The endorsement of Abdul Rahoof Ibrahimi clears the way for the assembly -- a disparate collection of 249 individual lawmakers rather than coherent political parties -- to begin legislating five months after a parliamentary vote.
But parliament is struggling with the fallout from an election in September that was marred by fraud and prompted a court challenge backed by President Hamid Karzai that threatens dozens of sitting MPs.
The political battle is undermining the West’s efforts to foster good governance as it starts handing over control of security to Afghan forces and withdrawing many of the 150,000 NATO-led troops by 2014.
Ibrahimi, a little-known politician who is reported to have supported Karzai’s re-election in 2009, is a member of Afghanistan’s Uzbek minority and fought with the insurgent group Hizb-ul-Islami Gulbuddin (HiG) against the Soviet occupation of Afghanistan in the 1980s.
HiG is now part of a Taliban-led insurgency against NATO-led troops and Afghan security forces.
Ibrahimi represents the northern province of Kunduz, which has become more violent over the past two years.
Karzai’s office issued a statement commending the choice of Ibrahimi as “worthy and right.”
His election resolves the most immediate impasse, but parliament continues to face “internal problems and external manipulation,” said Fabrizio Foschini of the Afghanistan Analysts Network research group.

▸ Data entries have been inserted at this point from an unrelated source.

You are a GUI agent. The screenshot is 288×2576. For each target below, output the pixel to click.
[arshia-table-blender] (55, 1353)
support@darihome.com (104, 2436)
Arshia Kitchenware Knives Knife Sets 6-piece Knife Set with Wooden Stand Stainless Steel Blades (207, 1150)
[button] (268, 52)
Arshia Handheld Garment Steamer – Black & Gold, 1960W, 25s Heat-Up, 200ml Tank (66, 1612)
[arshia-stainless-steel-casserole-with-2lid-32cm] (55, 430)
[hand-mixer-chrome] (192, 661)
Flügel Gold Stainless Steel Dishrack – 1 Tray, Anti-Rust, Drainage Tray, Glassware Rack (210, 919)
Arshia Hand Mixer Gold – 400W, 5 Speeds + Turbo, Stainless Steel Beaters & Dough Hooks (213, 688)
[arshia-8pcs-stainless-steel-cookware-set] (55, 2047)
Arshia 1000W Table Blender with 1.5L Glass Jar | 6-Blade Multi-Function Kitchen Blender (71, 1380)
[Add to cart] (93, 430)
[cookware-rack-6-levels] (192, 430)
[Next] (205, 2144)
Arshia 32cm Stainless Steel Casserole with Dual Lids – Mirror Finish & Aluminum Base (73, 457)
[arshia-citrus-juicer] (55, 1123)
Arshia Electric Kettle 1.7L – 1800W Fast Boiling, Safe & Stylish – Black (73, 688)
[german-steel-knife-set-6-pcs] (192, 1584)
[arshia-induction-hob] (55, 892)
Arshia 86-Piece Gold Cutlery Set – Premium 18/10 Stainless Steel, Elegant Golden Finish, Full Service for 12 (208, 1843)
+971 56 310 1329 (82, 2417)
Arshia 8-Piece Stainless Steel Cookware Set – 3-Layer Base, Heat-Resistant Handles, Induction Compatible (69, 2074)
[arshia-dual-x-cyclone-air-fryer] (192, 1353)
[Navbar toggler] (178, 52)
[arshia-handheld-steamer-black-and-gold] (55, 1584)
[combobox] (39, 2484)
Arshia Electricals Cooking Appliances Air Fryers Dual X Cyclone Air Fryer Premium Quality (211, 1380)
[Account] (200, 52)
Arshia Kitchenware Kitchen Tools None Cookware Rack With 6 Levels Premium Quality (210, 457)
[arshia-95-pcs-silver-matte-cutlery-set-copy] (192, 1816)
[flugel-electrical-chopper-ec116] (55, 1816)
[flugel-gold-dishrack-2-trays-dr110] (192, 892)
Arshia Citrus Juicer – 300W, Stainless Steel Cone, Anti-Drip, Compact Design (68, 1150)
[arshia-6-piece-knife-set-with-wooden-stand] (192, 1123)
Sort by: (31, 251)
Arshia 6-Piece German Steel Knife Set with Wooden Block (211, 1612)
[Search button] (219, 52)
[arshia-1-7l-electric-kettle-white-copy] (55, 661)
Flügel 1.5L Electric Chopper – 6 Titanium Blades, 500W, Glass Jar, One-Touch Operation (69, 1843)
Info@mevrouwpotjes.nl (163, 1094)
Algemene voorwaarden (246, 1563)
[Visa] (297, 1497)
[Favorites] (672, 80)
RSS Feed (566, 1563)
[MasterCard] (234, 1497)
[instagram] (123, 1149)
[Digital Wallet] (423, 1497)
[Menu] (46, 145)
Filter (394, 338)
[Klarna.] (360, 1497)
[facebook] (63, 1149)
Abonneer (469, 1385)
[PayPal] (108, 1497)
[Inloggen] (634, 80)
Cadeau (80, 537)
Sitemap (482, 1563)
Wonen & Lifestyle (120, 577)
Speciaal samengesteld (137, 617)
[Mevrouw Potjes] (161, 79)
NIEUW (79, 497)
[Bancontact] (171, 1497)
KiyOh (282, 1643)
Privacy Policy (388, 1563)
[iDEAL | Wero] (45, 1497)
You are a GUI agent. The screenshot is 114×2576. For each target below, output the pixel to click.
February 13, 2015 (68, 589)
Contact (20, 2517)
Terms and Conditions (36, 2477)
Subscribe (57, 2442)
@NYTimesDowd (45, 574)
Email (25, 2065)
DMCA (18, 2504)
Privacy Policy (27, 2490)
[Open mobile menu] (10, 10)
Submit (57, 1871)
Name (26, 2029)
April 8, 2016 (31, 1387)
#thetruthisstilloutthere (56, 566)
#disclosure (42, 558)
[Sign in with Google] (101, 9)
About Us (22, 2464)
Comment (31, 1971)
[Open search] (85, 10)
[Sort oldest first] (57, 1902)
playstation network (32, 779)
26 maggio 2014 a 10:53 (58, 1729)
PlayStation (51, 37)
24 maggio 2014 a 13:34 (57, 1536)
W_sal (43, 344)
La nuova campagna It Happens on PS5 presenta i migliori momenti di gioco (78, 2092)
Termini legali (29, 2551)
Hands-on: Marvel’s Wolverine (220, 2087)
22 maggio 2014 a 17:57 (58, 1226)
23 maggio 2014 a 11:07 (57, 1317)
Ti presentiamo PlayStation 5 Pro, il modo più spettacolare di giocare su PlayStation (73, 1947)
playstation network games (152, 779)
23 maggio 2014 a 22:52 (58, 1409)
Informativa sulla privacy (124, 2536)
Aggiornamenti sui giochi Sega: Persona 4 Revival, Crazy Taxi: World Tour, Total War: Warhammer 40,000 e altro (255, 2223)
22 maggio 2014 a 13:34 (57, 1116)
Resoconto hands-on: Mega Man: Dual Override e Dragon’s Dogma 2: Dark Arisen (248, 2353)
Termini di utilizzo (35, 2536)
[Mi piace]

Since convening on January 26, parliament has squabbled over two main candidates -- Younus Qanuni, a Tajik affiliated with the loose opposition bloc around failed presidential challenger Abdullah Abdullah, and former mujahideen warlord Abdul Rabb Rasoul Sayyaf, who, like Karzai, is a member of Afghanistan’s largest ethnic group, the Pashtuns.
The September 18 election trimmed the Pashtun representation and yielded a more vocal opposition bloc. But the president’s powers under the constitution are extensive, and Karzai has shown he will ignore the assembly and rule by decree.
A special court probe, initiated by Karzai to address reports of widespread vote-rigging, hangs over dozens of lawmakers, raising doubts over their readiness to challenge the president.
The court last week began recounting votes in several provinces, after the attorney general’s office seized ballot boxes from the Independent Election Commission earlier this month and threatened IEC officials with arrest.